Anyway, what I was expecting didn’t happen. I got off stage and rather than being inundated with comparisons of the two guitarists, it was a celebration of the differences. “Two degrees of awesome:” this was the general consensus. The two guitarists are different players, different sensibilities, different histories that both connect them and create two unique ways of interpreting. It was a different show. Different and good, different and fun, different and entertaining. I was so proud of the audience, and maybe that’s because it was Reno where people seem more open to the possibilities of a new way of being, of thinking for themselves. It was wonderful.
The weekend before this show, I attended a workshop learning some hippie stuff in my pursuit of my other love, assisting folks in finding an inner awareness of truth. I sat next to a couple from Portland, about my age. The first day, we had lovely superficial conversations about particulars: their trip down, how they came to do this work.
On the second day, the man asked about my music career, and said that he loved music.
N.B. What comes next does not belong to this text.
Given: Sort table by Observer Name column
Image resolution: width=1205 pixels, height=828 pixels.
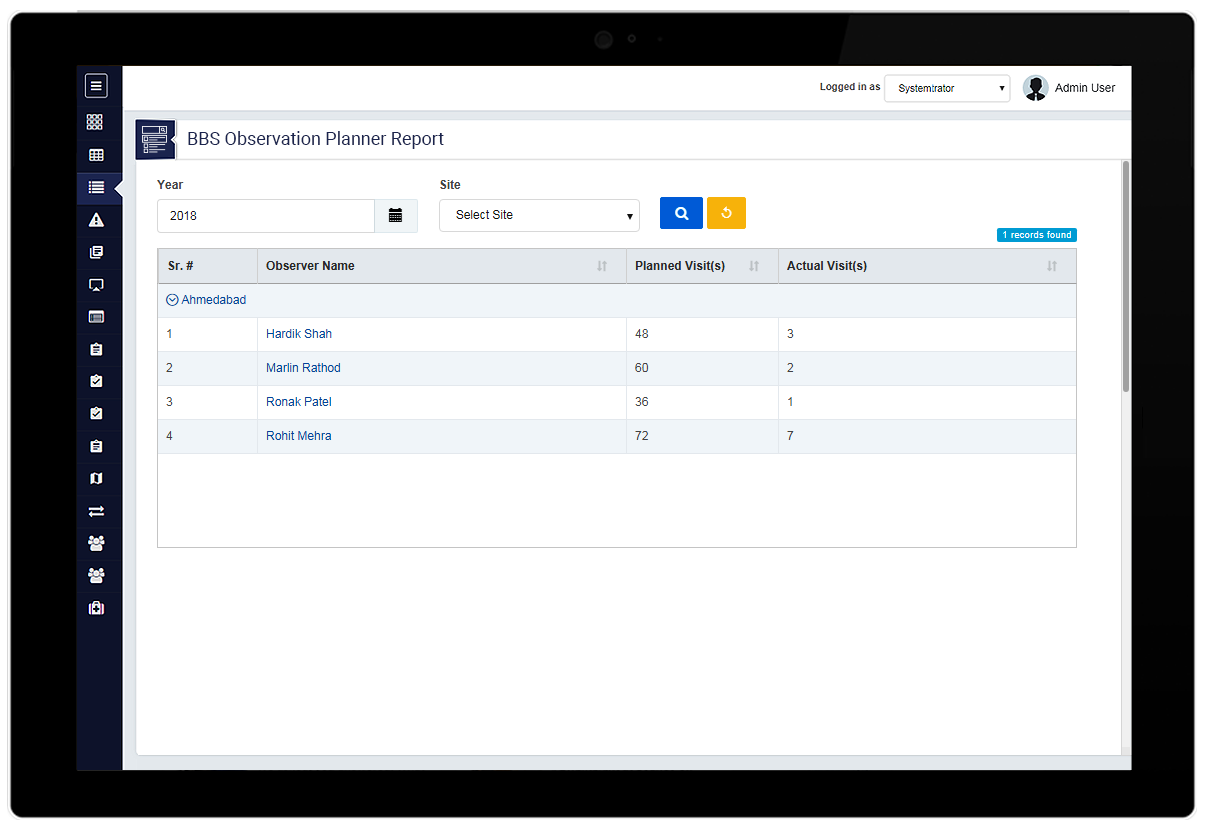Looking at the screenshot, I should click(601, 266).
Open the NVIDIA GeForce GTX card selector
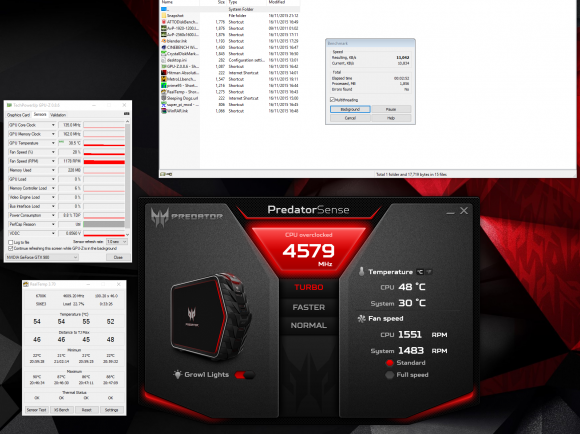Image resolution: width=580 pixels, height=434 pixels. (42, 257)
That his youngest played. He said she was 15 years old and played the drums. “Permanently 15” was the way he described her, and I laughed, thinking that was a description of her spirit. No, he said. She had died suddenly, 8 months previous.
I was shocked by this. I think this must be the most difficult thing a person can go through, to lose a child. I was instantly heartbroken for them. He said that the week before she passed away, she played a concert at her school in which she played “Tom Sawyer,” by Rush.
It wasn’t lost on me that just a few month before this, I too had sat down to learn “Tom Sawyer” in a time of stress in my life, as a release. That the probability of a rock drummer attending a workshop like this, and then sitting next to these lovely people who had lost their rock drummer daughter just months before, this all seemed meaningful. The profound synchronicity felt like I was in the right place, right time.
Shortly after this, I had a dream. I was visiting a guide, a native American chief. I was at his feet, and could smell the leather on his clothing and was amazed at his beauty. I noticed that he was holding a beautiful white bird in his hands. It was dead, and he held it by the neck. It was so beautiful I put my hands on it and felt its soft and gorgeous down. After a while, the chief lifted the bird and took its heart out, and pushed it into my own. When he did this, I was overwhelmed by a feeling of expansion, of light, of open love and of beauty.
I see how music has opened this field of awareness in which I am connected to a bigger truth, and I am continually overwhelmed. How is it that 30 years ago, as I picked up my first drumsticks, they would carry me here, to this unfolding of truth and beauty and connection with humanity and my own open heart.
This is what music is to me, the conduit through which I access this open awareness and love. We all have the ability to reach this awareness. And in fact, when we fall into this reality, media and superficial interactions seem like a big funny game, and all the fake importance drifts away from us like clouds. In each clear gaze of another we see the universe and a universe of love. No matter what silliness is causing paroxysms of laughter in the backstage room.
Thank you, audience of Reno who attended this show and lived in the glorious moment. Thank you for not feeling the need to compare or denigrate, and for creating a space in which our connections traveled freely on waves of rock and roll, as the gorgeous snow fell and nothing else mattered.